■ Provided text
Shih Hsin Tao  (; born October 11, 1948) is a Buddhist monk of the Linji School (Chan Buddhism) based in Taiwan and the founder of the Ling Jiou Mountain Buddhist Society (LJM). He also founded the Museum of World Religions (MWR) and the NGO initiative ‘Global Family for Love & Peace’ (GFLP).

Biography

Early years 
Born in 1948 in Laikan Village, Laidaoshan Region, Lashio, Myanmar, to parents of Chinese origin from the Province of Yunnan . The given name was YANG Xiao-Sheng (Chinese: 楊小生).

His father YANG Xiao-Cai was killed in 1952 and his mother LI Shu-Jen went missing with his  younger sister YANG Xiao-Ping and were never to hear from again. War-orphaned at the age  of 4, YANG Xiao-Sheng was first raised by his aunt YANG Xiao-Si who passed away shortly  thereafter and his uncle-in-law YIN Hu-Nan took him along into the mountains as a hobo until  1957, when Uncle Yin’s buddy army officer LU Ding-Zhou encouraged the 9-year old boy to  join the guerilla army to have access to learning things. His given name was changed to  YANG Jian-Sheng but mis-spelled as YANG Jin-Sheng (Chinese: 楊進生) for formalities.

■ Given data
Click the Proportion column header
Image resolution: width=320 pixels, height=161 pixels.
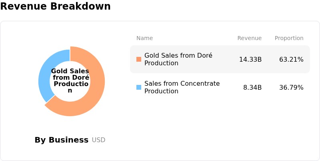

■ What is expected
Copy the Shih Hsin Tao biography from the words "Early years" through "楊進生) for formalities.", swapping "hobo" for "wanderer".

■ Completed task
Early years 
Born in 1948 in Laikan Village, Laidaoshan Region, Lashio, Myanmar, to parents of Chinese origin from the Province of Yunnan . The given name was YANG Xiao-Sheng (Chinese: 楊小生).

His father YANG Xiao-Cai was killed in 1952 and his mother LI Shu-Jen went missing with his  younger sister YANG Xiao-Ping and were never to hear from again. War-orphaned at the age  of 4, YANG Xiao-Sheng was first raised by his aunt YANG Xiao-Si who passed away shortly  thereafter and his uncle-in-law YIN Hu-Nan took him along into the mountains as a wanderer until  1957, when Uncle Yin’s buddy army officer LU Ding-Zhou encouraged the 9-year old boy to  join the guerilla army to have access to learning things. His given name was changed to  YANG Jian-Sheng but mis-spelled as YANG Jin-Sheng (Chinese: 楊進生) for formalities.